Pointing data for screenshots
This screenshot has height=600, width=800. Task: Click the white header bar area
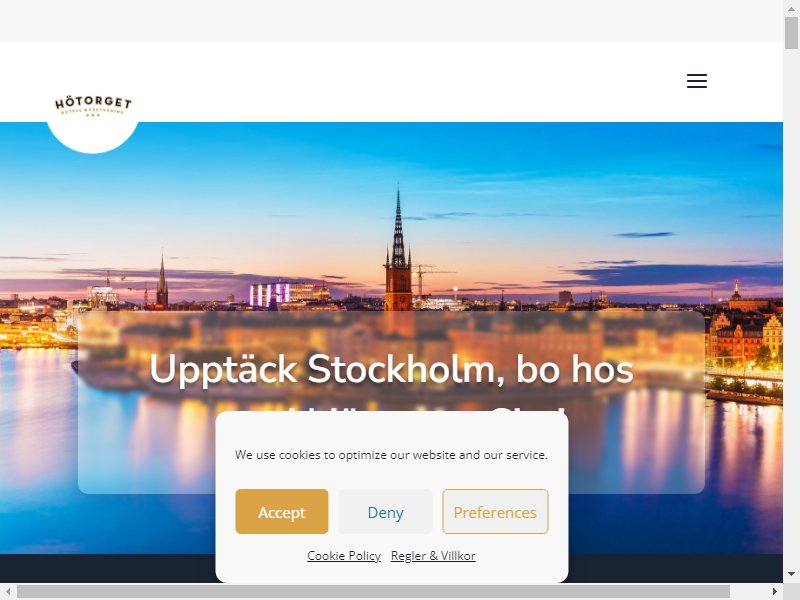pyautogui.click(x=391, y=82)
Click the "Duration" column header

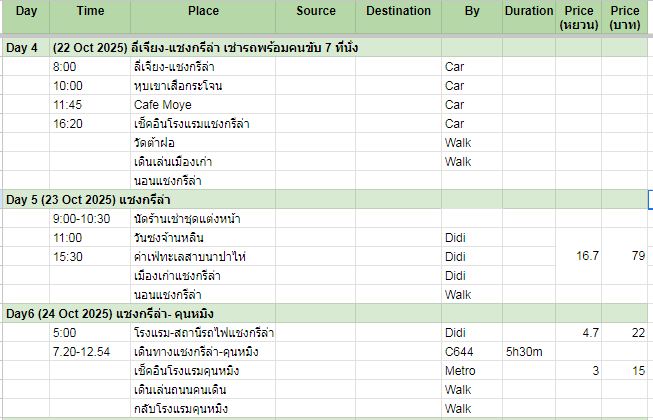pos(528,11)
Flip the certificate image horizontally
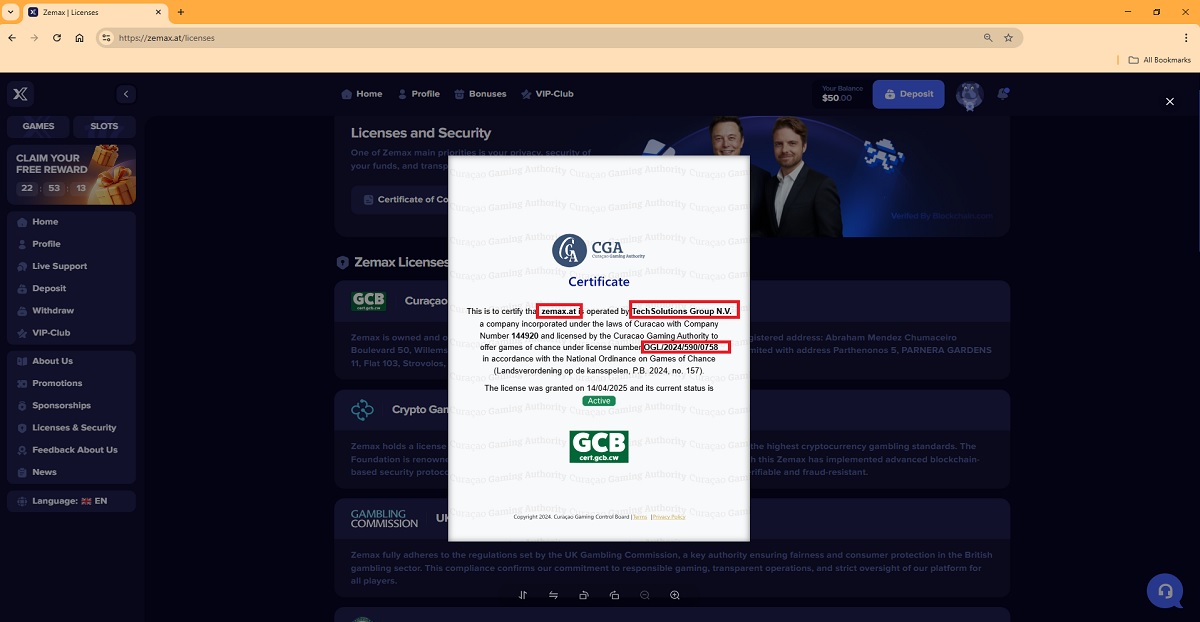 pyautogui.click(x=553, y=595)
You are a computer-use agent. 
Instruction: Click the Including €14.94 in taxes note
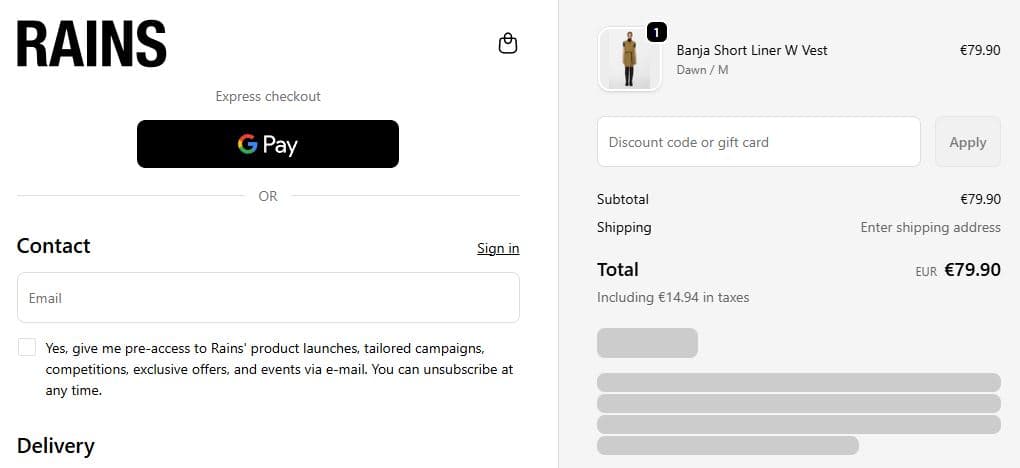click(x=673, y=297)
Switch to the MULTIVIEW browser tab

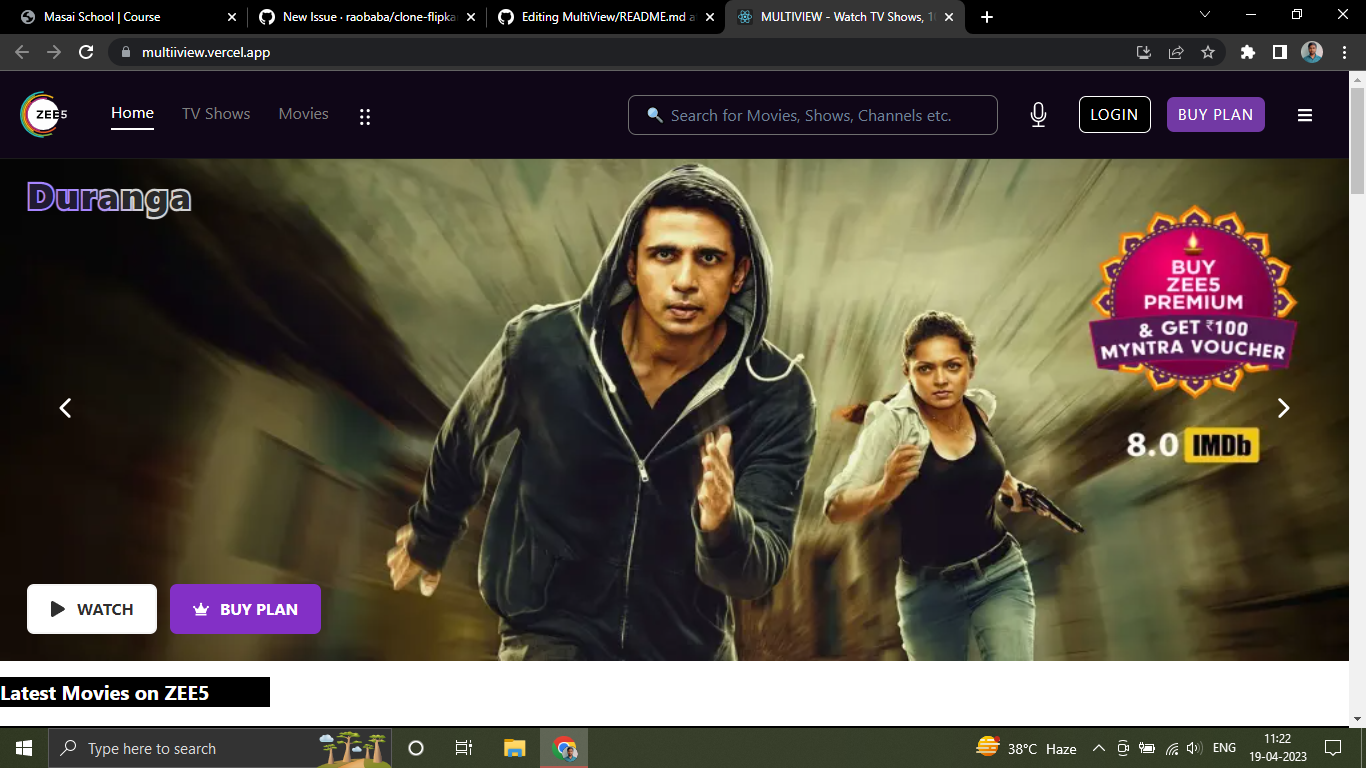click(x=845, y=16)
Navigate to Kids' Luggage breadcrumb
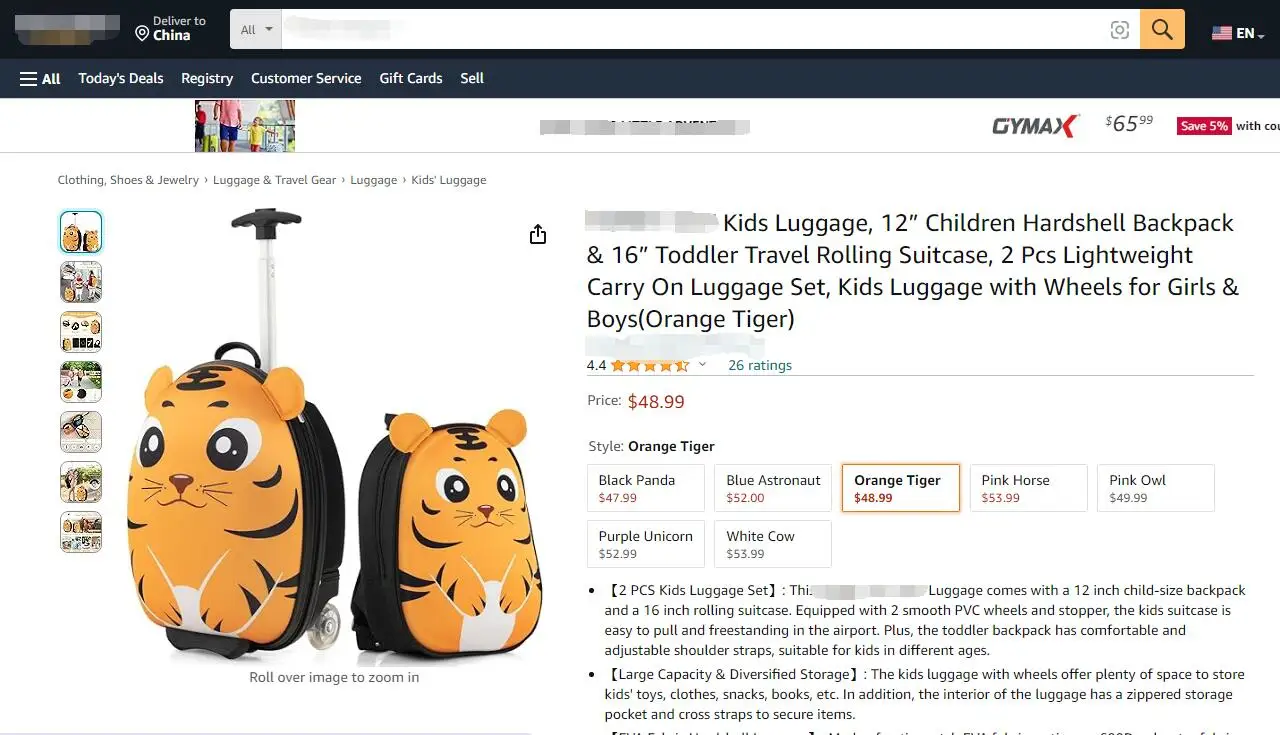 point(448,180)
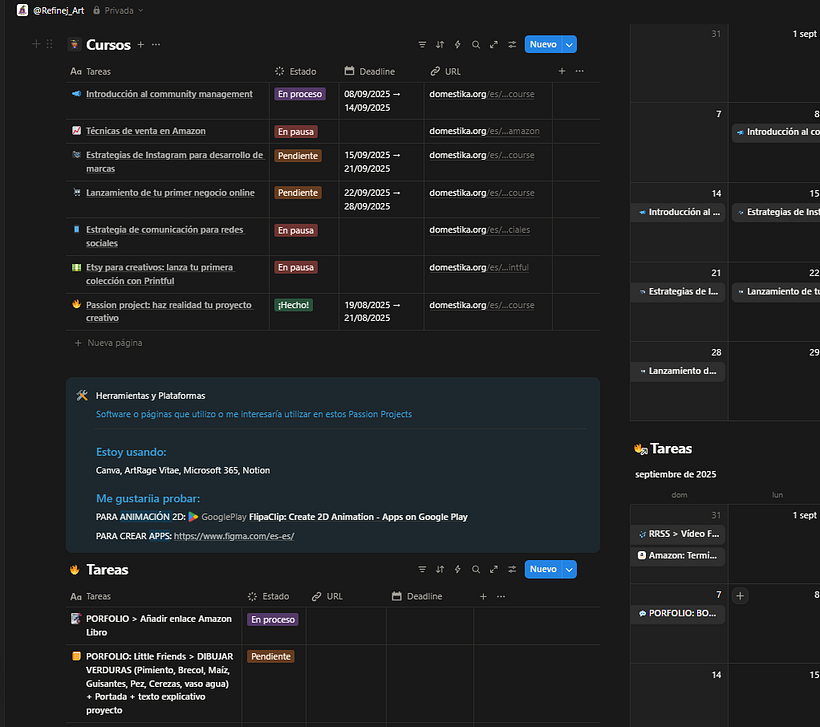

> The exercise:
Format every line of the items above as a JSON list of strings, one string per line. Skip blank lines and leave the pictures out.

> Answer to the task:
[
  "This screenshot has height=600, width=800. Task: Click the white header bar area",
  "pyautogui.click(x=391, y=82)",
  "Click the \"Duration\" column header",
  "pos(528,11)",
  "Flip the certificate image horizontally",
  " pyautogui.click(x=553, y=595)",
  "You are a computer-use agent. ",
  "Instruction: Click the Including €14.94 in taxes note",
  "click(x=673, y=297)",
  "Switch to the MULTIVIEW browser tab",
  "click(x=845, y=16)",
  "Navigate to Kids' Luggage breadcrumb",
  " point(448,180)"
]